# Big Green Egg



## zig (Aug 5, 2009)

Not sure if this where I should post this. Does anybody have any input on the Big Green Egg? I talked to a guy that swears by it, but thats just one guy. Also, the ads claim they are great smokers, anybody have an experience with them as a smoker too?


----------



## Spanky (Mar 21, 2001)

I have seen them in action, but never cooked on one. They are awesome smokers, and they are not cheap. Very efficient charcoal smokers.


----------



## STEINFISHSKI (Jan 30, 2001)

I checked them out, $1K for the larger sized one with options at my local rep. They sound awesome and have near cult like following.


----------



## Rasputin (Jan 13, 2009)

I have one. They make awesome steaks, that's why I wanted one. Ends up the best thing to cook on it is chicken - tasty and moist.

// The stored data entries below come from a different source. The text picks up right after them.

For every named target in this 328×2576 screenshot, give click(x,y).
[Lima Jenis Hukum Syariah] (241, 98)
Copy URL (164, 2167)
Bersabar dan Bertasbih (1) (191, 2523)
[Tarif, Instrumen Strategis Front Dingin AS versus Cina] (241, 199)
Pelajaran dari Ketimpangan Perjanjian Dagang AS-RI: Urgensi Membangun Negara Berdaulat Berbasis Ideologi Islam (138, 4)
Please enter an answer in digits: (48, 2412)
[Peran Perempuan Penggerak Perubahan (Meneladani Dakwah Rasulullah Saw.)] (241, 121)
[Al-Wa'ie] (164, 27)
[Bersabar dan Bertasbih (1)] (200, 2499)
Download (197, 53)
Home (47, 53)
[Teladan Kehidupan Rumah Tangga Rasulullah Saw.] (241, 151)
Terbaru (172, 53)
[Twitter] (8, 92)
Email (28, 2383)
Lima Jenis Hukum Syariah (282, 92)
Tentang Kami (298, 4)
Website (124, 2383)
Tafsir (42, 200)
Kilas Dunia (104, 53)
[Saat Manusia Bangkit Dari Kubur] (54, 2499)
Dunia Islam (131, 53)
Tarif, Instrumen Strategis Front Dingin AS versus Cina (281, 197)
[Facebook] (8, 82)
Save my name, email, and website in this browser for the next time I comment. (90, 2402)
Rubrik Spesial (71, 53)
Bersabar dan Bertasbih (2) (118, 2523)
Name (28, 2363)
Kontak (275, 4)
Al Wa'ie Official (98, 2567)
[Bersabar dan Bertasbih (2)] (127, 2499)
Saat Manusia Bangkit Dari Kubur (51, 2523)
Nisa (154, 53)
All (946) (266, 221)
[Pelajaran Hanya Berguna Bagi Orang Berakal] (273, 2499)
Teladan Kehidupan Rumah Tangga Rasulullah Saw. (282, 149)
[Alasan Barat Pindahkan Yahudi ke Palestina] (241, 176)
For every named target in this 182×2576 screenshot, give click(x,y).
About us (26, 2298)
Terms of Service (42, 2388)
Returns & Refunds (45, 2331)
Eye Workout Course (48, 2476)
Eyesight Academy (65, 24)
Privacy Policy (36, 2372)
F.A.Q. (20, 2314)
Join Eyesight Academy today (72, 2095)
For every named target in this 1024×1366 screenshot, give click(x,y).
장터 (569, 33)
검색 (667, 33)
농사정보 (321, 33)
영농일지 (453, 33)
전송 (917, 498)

I have smoked stuff a couple of times. Works pretty well because you can control the air flow so well that you can control the temperature pretty well. I smoked a turkey last Sunday for 5 hours, kept the temp at about 200 degrees the whole time with just minor adjustments.


----------



## zig (Aug 5, 2009)

Thanks for the info. I'm drawing up plans for a small outdoor kitchen area. I originally wanted to do a wood fired brick oven, but I just don't have the time for that. So, I was thinking about one of these instead. I think I'm going to go for it. Thanks!


----------



## Rasputin (Jan 13, 2009)

One of the keys to the green egg is the use of the natural lump charcoal - no chemicals added. Seems like the only place you can find it is at a green egg dealer. There seem to be a few varieties, though. SO far all that I have tried have been good, let us know if you discover a brand that is exceptional.


----------



## Spanky (Mar 21, 2001)

BGE brand lump is made by Royal Oak co. many different brands of lump are, and sold under another name or package.GFS has their own brand too that is made by royal oak.


----------



## zig (Aug 5, 2009)

I just thought I'd give an update on this post. I've had my Egg for a little over two months now and I absolutely love it. So far I've smoked a few chickens and some ribs. Its been a hectic summer for me so far, so I haven't got to do everything I want just yet. Next is either a shoulder or brisket. I've also done some "smokehouse burgers" that I got a recipe for and they were maybe the best burgers I've had. These have become a regular occurance at my house. I'm still trying to get things figured out, but I have been able to hold around 220-240F for 4-6 hours without touching a thing or adding more charcoal. The real test will be the brisket and the shoulder.

Anyway, I know someone posted that they are expensive and they are. But so far I love mine and I expect to have it a lifetime. Thanks for everyone's input a few months ago.


----------



## William H Bonney (Jan 14, 2003)

Glad to hear you like it, I've come to the conclusion that with smoker's and grill's that its not the "cooker",,,, its the "cooker"... Like the old golf analogy, it's not the putter,,, it's the putter....

My neighbor grills/smokes on an old, rusty, 55 gallon drum that's cut in half with any kind of wood he can find. _Anything_ he cooks comes out tasting like it came out of a 5 star restaurant. It's nuts...


----------



## Spanky (Mar 21, 2001)

Congrats on the Egg!

Lets see some pics next time you fire it up!


----------



## zig (Aug 5, 2009)

Spanky said:


> Congrats on the Egg!
> 
> Lets see some pics next time you fire it up!


 
Its been months since I tried posting pictures for the first time. I got frustrated and just quit. I need to read the thread on posting and try again. I need to work on my patience!! 

I'm going to do something on the Egg this weekend, I just don't know what yet. I'll try to get some pictures and post them. I ordered the plate setter so I can try to do some pizza's and baking, but it hasn't come in yet. I'm itchin' to do a pizza on it.


----------



## Jasper302 (May 31, 2009)

zig said:


> I have been able to hold around 220-240F for 4-6 hours without touching a thing or adding more charcoal. The real test will be the brisket and the shoulder


Check one of these out. I plan to get one when I have the extra cash.


http://www.thebbqguru.com/categories/Power-Draft-Controls/



https://www.rocksbarbque.com/

Have you been here?

http://www.eggheadforum.com/index.php?option=com_simpleboard&Itemid=112&func=showcat&catid=1


----------